An organization’s migration from custom or legacy software into a popular modern platform in effect transfers away large portions of the software development responsibility, enabling a team’s concentration on the less mundane – the unique layer of content, configurations, data, and business logic modifications that sets any business apart irrespective of its platform decisions.
Core eCommerce “shopping cart” functionality consists of product management, categories and search, product variations and filtering, cart, coupon, checkout, shipping, tax, order management, refunding, inventory management, customer self-service, staff role bifurcation, and template management. These are both front end user interfaces and back end staff or administrator interfaces.
Standard web page templates are: product listings by category, individual products and variations, cart with tax, coupons and shipping, checkout with payments, and my account with profile and order history, sometimes saved payment method management.

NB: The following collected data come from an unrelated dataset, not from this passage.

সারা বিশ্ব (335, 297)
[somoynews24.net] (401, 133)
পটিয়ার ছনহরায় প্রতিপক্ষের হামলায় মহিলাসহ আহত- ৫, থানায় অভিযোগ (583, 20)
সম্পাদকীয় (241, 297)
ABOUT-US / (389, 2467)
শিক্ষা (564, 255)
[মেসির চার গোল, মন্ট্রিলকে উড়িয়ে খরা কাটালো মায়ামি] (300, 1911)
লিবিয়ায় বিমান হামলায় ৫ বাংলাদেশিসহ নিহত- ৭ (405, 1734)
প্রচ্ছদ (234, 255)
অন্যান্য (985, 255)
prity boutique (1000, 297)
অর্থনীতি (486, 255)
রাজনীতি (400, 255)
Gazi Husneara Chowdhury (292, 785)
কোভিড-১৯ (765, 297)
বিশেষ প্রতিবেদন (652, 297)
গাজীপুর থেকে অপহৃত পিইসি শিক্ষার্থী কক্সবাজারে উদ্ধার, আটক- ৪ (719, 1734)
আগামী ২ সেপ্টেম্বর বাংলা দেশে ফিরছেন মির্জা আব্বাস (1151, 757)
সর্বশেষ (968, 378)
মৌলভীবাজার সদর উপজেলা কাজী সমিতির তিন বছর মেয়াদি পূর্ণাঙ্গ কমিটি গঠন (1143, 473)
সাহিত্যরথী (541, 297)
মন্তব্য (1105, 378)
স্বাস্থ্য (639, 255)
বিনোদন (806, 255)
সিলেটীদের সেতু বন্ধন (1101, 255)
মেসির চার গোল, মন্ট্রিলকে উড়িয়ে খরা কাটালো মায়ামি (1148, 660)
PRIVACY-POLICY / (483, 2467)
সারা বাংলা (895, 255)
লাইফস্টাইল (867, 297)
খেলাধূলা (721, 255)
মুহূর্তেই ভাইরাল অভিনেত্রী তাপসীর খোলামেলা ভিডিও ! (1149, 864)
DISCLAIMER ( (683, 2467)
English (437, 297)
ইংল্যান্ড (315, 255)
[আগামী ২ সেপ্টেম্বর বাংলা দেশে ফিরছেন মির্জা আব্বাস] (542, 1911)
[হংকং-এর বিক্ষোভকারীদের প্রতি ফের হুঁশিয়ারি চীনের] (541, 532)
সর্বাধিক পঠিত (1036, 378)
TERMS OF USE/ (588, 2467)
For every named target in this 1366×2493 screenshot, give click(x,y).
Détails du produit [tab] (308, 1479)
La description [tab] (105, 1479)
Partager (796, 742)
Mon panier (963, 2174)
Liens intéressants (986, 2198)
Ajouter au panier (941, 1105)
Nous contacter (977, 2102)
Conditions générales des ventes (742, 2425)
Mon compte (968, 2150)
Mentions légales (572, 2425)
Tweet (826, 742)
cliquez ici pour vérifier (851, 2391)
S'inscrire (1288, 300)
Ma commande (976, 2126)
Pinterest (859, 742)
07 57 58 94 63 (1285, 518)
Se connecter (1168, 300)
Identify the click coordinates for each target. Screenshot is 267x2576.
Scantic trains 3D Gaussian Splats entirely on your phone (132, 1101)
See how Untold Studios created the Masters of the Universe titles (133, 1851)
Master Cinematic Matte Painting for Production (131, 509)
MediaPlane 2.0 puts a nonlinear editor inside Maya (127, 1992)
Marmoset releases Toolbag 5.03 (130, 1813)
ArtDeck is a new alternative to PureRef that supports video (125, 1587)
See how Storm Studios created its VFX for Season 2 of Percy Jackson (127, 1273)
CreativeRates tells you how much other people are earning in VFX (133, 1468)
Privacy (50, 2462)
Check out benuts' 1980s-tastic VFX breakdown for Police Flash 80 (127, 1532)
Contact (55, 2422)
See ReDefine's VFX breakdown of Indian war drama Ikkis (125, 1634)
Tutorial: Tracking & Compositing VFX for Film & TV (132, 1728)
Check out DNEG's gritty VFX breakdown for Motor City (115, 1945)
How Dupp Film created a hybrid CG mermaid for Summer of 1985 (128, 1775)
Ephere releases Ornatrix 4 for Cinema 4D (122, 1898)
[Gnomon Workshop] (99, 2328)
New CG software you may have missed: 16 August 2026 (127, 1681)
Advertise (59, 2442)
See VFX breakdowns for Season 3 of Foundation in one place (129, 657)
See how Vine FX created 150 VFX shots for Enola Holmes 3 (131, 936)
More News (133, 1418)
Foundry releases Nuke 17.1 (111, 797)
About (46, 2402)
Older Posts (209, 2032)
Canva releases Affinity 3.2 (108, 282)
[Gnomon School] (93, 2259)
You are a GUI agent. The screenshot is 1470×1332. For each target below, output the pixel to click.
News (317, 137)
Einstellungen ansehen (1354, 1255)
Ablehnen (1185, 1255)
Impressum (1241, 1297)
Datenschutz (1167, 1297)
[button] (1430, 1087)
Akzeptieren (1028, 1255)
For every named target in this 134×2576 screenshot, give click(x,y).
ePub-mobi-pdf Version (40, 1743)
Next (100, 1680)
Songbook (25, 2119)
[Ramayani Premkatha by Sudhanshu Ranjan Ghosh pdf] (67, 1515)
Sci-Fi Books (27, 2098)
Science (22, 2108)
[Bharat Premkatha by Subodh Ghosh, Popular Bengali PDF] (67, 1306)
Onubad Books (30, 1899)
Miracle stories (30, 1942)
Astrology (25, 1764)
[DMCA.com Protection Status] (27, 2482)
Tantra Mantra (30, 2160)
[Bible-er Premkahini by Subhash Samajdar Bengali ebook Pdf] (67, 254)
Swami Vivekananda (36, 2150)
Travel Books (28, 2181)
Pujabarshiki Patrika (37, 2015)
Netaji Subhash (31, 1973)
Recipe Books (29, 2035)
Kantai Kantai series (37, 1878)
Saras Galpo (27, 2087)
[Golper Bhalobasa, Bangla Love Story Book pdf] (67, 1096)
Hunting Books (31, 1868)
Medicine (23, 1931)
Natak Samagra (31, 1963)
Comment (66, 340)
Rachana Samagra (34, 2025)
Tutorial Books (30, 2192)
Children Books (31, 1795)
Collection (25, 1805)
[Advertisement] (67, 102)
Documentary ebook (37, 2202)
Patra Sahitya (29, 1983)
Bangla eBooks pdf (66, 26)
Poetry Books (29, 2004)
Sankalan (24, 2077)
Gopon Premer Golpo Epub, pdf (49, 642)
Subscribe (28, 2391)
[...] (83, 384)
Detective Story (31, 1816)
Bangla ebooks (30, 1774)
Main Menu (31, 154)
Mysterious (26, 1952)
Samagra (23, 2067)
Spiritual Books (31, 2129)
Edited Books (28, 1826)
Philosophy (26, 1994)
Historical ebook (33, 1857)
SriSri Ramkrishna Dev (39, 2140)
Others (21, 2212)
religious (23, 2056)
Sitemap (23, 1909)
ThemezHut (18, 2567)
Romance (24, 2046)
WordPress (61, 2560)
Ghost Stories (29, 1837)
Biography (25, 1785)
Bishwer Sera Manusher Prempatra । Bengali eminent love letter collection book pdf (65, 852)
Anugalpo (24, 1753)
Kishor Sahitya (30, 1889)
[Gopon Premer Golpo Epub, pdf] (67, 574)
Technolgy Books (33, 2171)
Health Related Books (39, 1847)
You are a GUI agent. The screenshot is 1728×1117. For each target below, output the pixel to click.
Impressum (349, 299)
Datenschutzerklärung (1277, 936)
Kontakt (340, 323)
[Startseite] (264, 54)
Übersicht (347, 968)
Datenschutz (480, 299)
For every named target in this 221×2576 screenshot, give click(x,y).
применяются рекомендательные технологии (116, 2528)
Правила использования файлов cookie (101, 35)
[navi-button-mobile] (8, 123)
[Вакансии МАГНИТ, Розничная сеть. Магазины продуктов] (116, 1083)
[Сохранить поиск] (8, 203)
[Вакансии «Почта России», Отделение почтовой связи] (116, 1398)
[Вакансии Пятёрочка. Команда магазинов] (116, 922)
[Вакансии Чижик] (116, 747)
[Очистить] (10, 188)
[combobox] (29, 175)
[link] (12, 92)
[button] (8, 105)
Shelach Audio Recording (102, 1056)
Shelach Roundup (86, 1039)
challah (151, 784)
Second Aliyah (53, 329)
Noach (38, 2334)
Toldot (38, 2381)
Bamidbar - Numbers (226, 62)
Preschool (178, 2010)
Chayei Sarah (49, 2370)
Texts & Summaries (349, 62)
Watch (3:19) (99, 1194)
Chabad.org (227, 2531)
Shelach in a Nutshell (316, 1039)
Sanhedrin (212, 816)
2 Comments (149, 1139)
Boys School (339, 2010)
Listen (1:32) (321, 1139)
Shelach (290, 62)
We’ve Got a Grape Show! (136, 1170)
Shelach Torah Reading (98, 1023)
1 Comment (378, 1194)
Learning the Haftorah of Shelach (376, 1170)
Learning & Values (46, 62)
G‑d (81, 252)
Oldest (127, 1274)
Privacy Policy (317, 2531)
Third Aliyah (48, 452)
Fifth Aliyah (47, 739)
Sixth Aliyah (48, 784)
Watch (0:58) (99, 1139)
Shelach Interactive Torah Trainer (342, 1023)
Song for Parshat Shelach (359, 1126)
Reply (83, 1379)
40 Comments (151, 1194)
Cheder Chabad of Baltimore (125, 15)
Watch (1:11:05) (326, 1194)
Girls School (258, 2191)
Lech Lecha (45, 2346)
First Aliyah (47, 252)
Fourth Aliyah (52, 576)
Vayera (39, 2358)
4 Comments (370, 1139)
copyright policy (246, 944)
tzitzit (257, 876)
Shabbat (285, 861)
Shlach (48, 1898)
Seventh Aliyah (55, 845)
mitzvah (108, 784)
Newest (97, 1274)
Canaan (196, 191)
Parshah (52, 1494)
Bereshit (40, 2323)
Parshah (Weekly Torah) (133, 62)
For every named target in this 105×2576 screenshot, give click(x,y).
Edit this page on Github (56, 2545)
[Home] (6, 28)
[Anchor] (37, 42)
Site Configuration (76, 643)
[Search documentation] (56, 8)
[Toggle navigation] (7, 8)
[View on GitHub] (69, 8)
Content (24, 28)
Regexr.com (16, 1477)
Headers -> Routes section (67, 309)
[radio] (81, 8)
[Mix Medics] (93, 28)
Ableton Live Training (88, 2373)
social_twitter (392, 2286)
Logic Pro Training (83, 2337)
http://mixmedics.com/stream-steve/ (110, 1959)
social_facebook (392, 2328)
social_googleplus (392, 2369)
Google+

Core functionality includes an App ( plugin / add-on / extension / component ) developer ecosystem offering small products that extend features with ease. There’s hundreds of popular extensions for many of the platforms. To name a few: subscriptions, memberships, booking / events, product kits and bundles, reports and segmentation, abandoned cart and drip email campaigns, and third party service integrations for – you name it!
Open Source
The primary benefit of open-source software is the freedoms these projects bestow. This applies to obtaining the software, customizing or even re-selling it and avoiding vendor lock-in.
The primary cost of open-source software is in hosting and maintenance. This means having a responsibility to keep up with the latest best practices or engage a vendor who supports the project.
Many open-source projects offer an official hosting solution, but due to the customizable DIY nature many if not most users pick their favorite third party hosting company to serve the software and connect it to their domain name. Then they update the software as needed pulling from the update server.
My focus is on WooCommerce, but I should mention there are plenty of comparable open- source eCommerce platforms available. Magento Community Edition, OpenCart and PrestaShop are popular choices. There are myriad choices and hybrid options too, such as an open source plugin for WordPress powered sites that integrates with an external commercial platform the user must sign up with, say for instance Amazon or eBay.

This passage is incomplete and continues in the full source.